Would you ever guess these decadent looking cookies are made from legumes?! 
Charlotte’s “midnight mystery cookies” are healthy and unique because of their secret ingredient: BLACK BEANS! This recipe is for the full sized cookie. The minis served in studio were 1/4 the size. She recommends these as a filling snack pre- or post-workout or just when you are craving something sweet! They are low in sugar (less than 6 grams a cookie) and packed with natural protein and fiber (each one has 5 grams of fiber and 11 grams protein) from the mystery ingredient in the black beans, which, will fill you up! The healthy fats from the almond butter and flour keep blood sugar stable. Plus, they’re a great way to sneak in beans. You can check out Charlotte’s website here, follow her on instagram @press.startnutrition for more recipes & nutrition tips, or shoot her an email [email protected].
Midnight Mystery Cookies (serves 12)
Gluten-Free, Dairy-Free, Vegetarian, Vegan
1 15 oz BPA-free can black beans
¾ cup almond flour
½ tsp baking soda
1 tsp cinnamon
½ cup nut butter of choice (I like almond)
¼ cup maple syrup or honey
¼ cup vegan protein (I recommend Nuzest – you can use code PRESS25 to save 25% on their site, chocolate or vanilla works fine)
1 bar dark chocolate chopped up, or ¼ cup chocolate chips
1 flax or chia egg or regular egg if not vegan egg (flax egg is 1 tbsp ground flax seed or chia seed mixed with 1.5 tbsp water – directions below)

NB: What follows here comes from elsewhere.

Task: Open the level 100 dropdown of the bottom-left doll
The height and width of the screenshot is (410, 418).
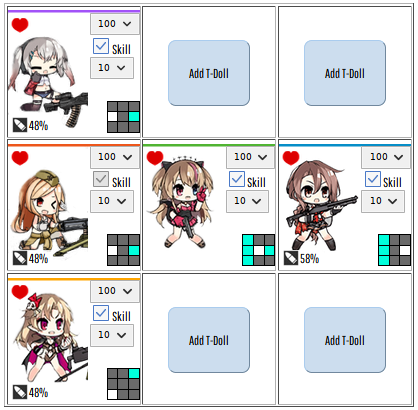Action: point(115,291)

Instructions: Preheat oven to 350. Puree beans in food processor until well combined. Meanwhile make flax egg (it needs to sit for 5 minutes), if you are using this. Add rest of ingredients through protein powder and mix to combine. Add egg or flax egg. If the batter looks dry add some almond or coconut milk, if it looks too wet add some protein powder or almond flour. Finally chop up your chocolate bar or use chocolate chips and add to the mixture. Line a baking sheet with parchment paper and use an ice cream scoop to scoop 2 tbsp sized balls onto the cookie sheet. Option to flatten them a little bit. Bake for 12-14 minutes until edges are a bit browned. Let cool and enjoy!